Cette féconde collaboration entre Dieu et l'humain sera approfondie dans les alliances successives, celles d'Abraham, de Moïse, de Jésus. Aucune cependant ne disqualifie la précédente. Ainsi, la plénitude d'alliance en Jésus n'empêche pas les croyants d'Israël de rester bénéficiaires de l'alliance du Sinaï. Tout comme les musulmans demeurent encore et toujours bénéficiaires de l'alliance abrahamique. Et tous les autres, quels qu'ils soient, restent impliqués et engagés dans l'alliance fondamentale proposée à Noé. Ce qui nous invite très concrètement à garder avec beaucoup d'humilité, d'amour et de modestie, "un regard fraternel et non plus concurrentiel sur toute l'humanité" (3). Nous sommes tous et chacun des êtres de l'Alliance.

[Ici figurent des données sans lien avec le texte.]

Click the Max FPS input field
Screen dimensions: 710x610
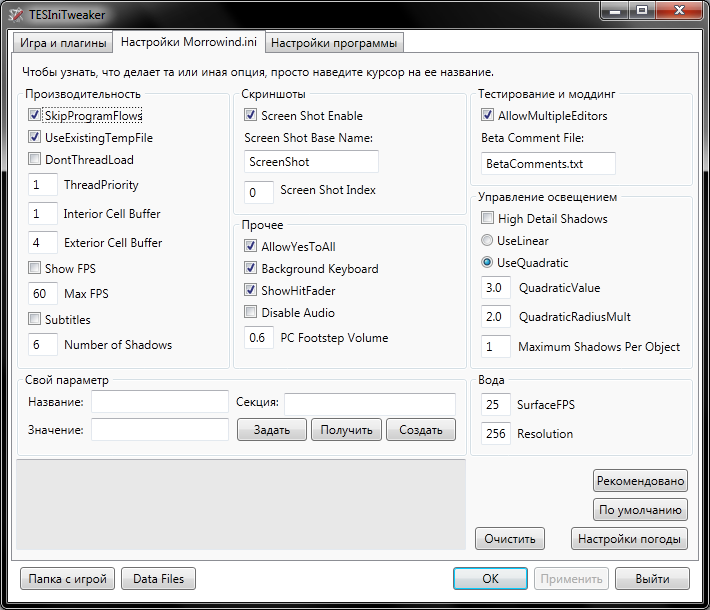tap(44, 294)
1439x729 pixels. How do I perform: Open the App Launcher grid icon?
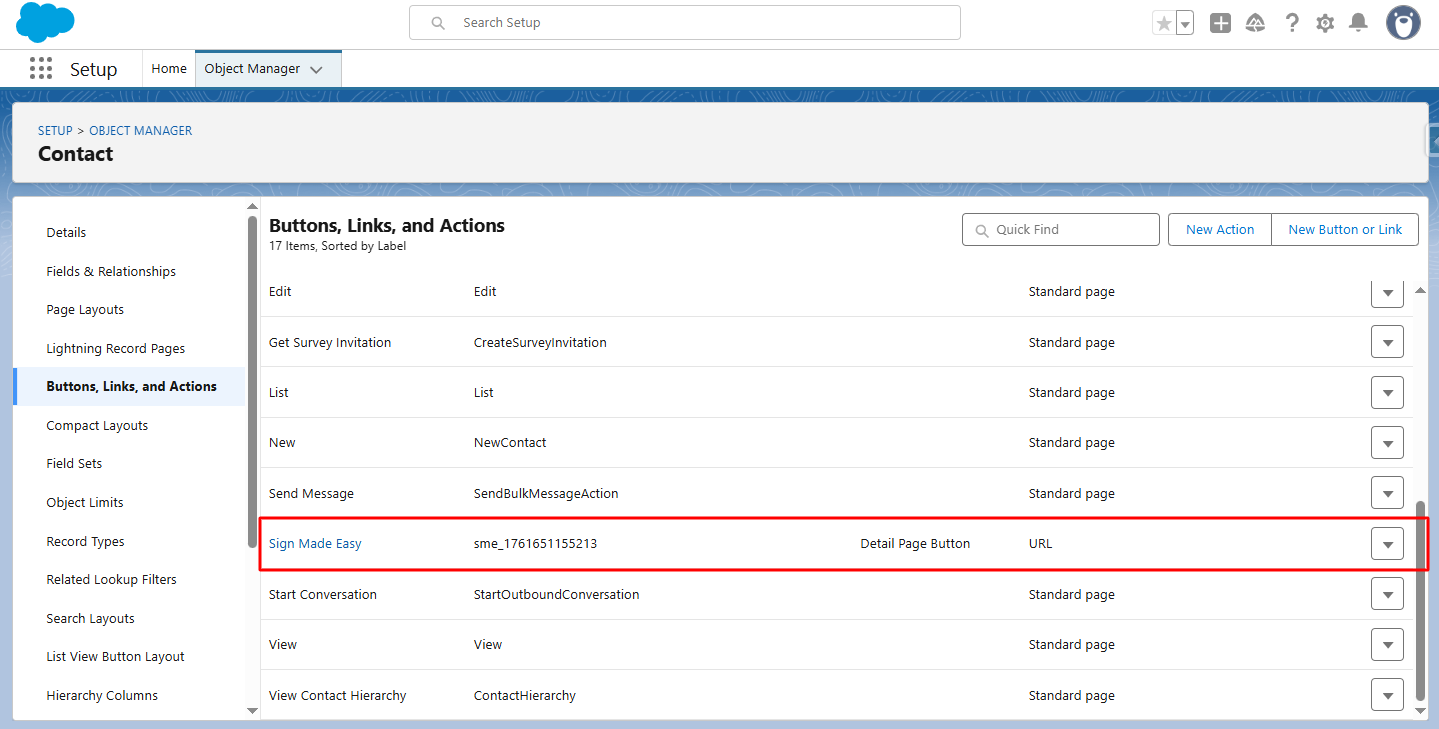[40, 68]
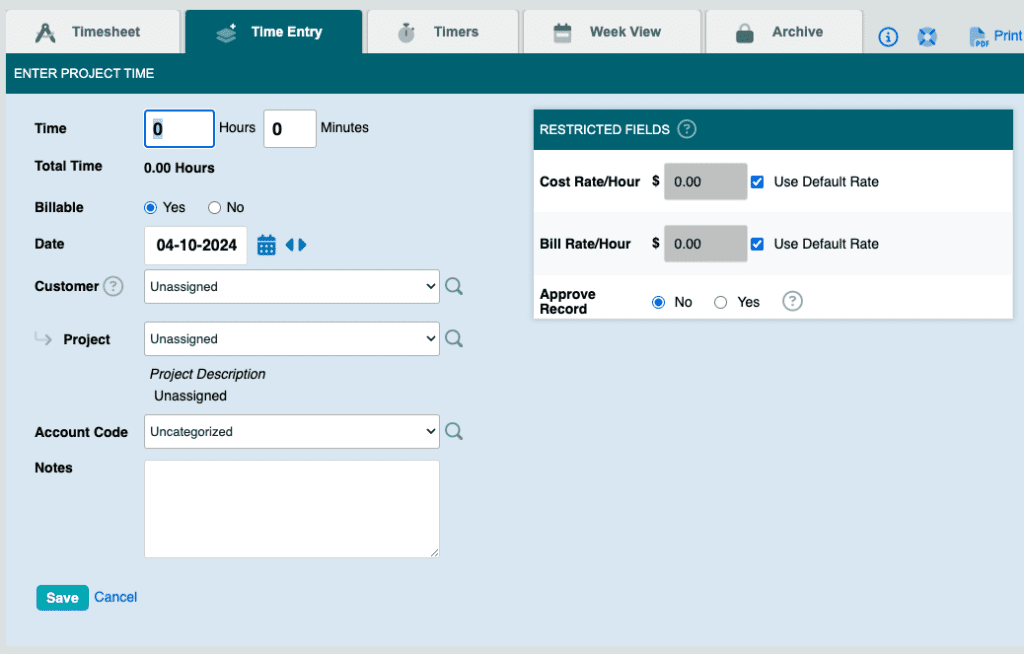Click the Account Code search magnifier icon
1024x654 pixels.
[454, 432]

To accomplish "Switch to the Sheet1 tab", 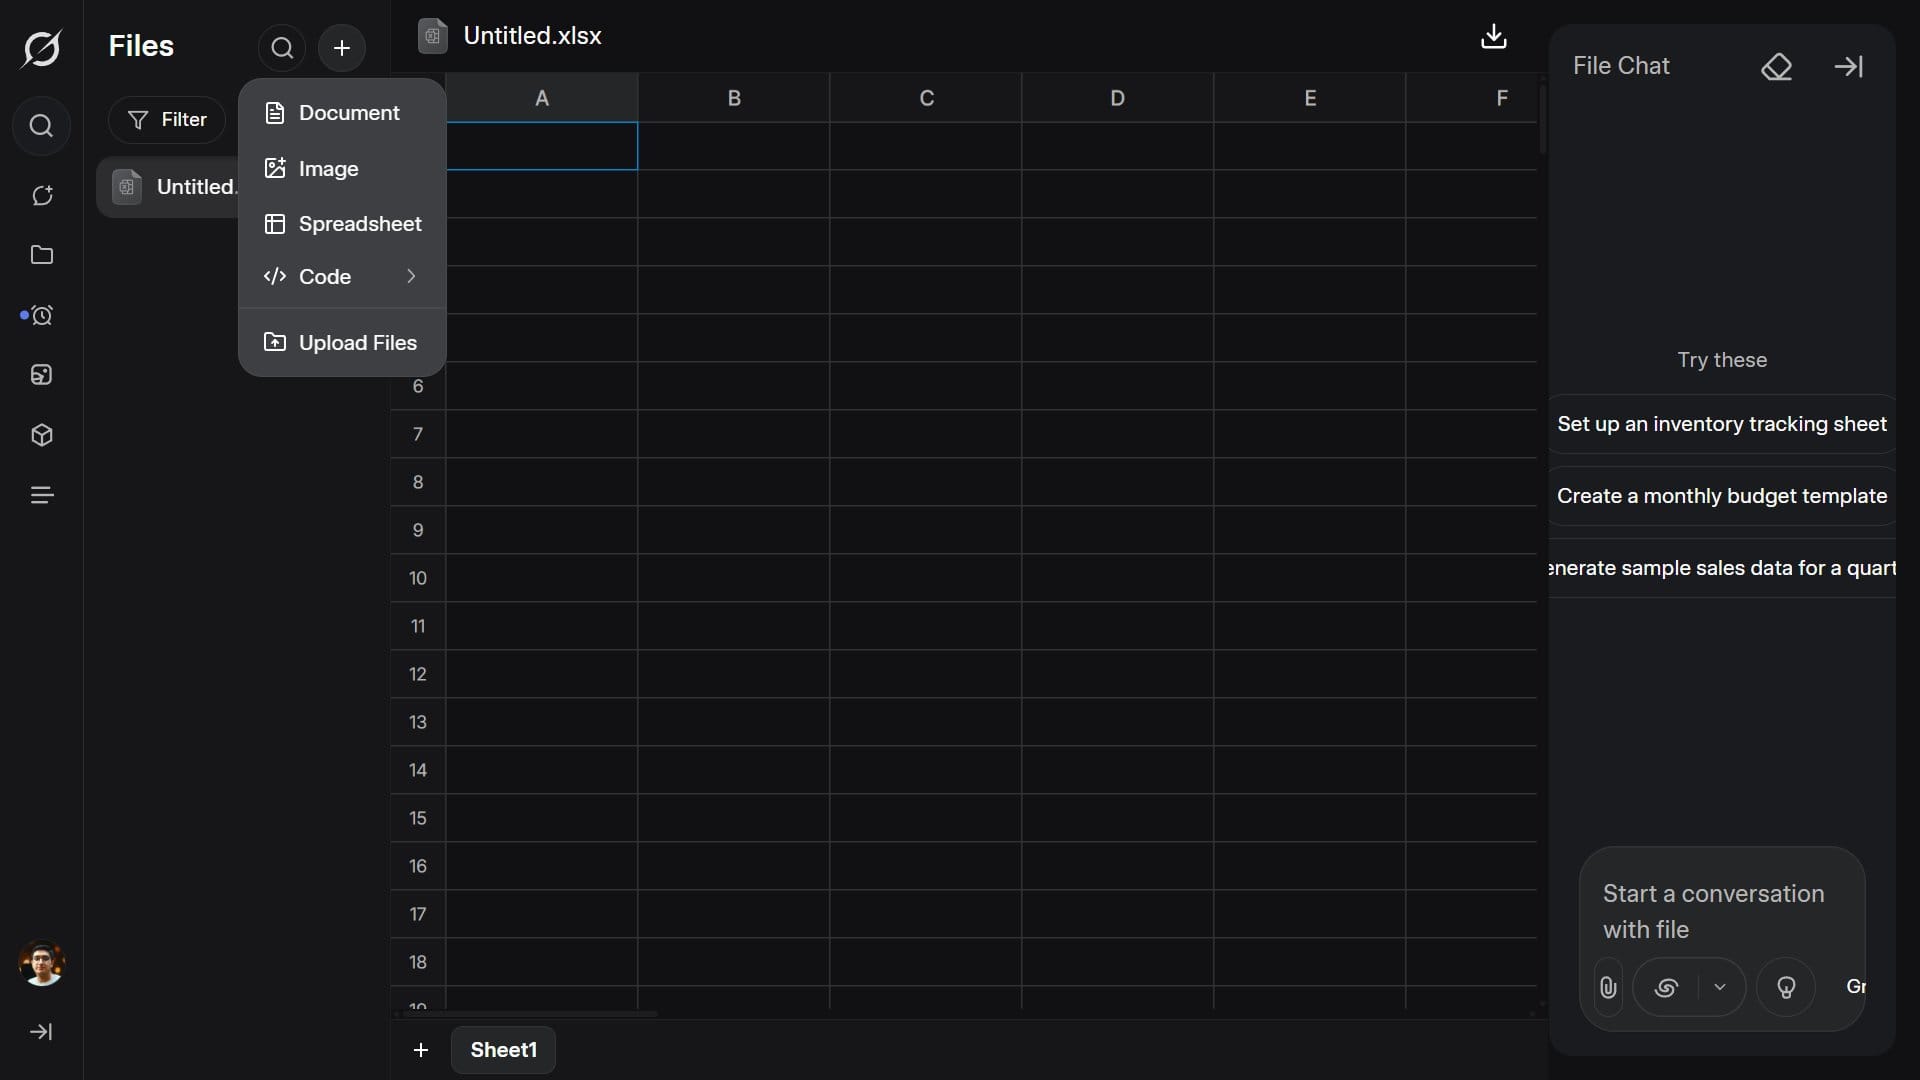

Pierre, relisant l'épisode de Noé à la lumière de l'Evangile, y voyait Jésus nous faisant monter dans l'Arche de l'Eglise. L'eau qui tue, signe de mort, devient dans le baptême signe de vie, un nouveau signe d'Alliance. Car être baptisé, enseigne le premier des apôtres, "c'est s'engager envers Dieu avec une conscience droite". Le baptême n'a rien d'un rite magique ; il est l'engagement à se laisser "remettre à neuf" par le Seigneur.

Quant à Marc, dans un raccourci saisissant, il nous montre le Christ sortant victorieux de sa mystérieuse expérience du désert et proclamant aussitôt et solennellement la proximité du royaume. C'est-à-dire un monde réconcilié, donc achevé, où Dieu, l'homme et les bêtes, comme dans l'arche, vivent en parfaite harmonie. Nous voici invités à nous unir à S. François pour chanter le Cantique des Créatures.

"Changez vos cœurs et fiez-vous à la Bonne Nouvelle". C'est la confiance qui nous est demandée en un Dieu qui ne cherche qu'à nous donner la vie et qui prend donc parti aujourd'hui comme toujours dans la lutte quotidienne que mènent tant de femmes et d'hommes contre tout ce qui l'étouffe, l'abîme et la détruit.

P. Fabien Deleclos, franciscain (T)

   1925 - 2008

(1) "Actualité des mythes", relire les récits mystiques de Genèse 1, 11, André Wenin, CEFOC 1993 (Centre de Formation Cardijn).

(2) Les lois noachides : 1) Justice civile (le devoir d'établir un système légal) ; 2) Interdiction du blasphème (qui comprend le faux témoignage) ; 3) Rejet de l'idolâtrie ; 4) Interdiction de l'inceste (ainsi que de l'adultère et d'autres délits sexuels). 5) Interdiction du meurtre. 6) Interdiction du vol. 7) Interdiction de manger la chair (un membre) découpée d'un animal vivant (c'est-à-dire la cruauté sous toutes ses formes). Dictionnaire encyclopédique du judaïsme, Cerf 1993, p 665, 1.771 pp.

(3) "Parole de Dieu, année B", Louis Sintas, s.j., Médiaspaul 1993, p 33, 160 pp.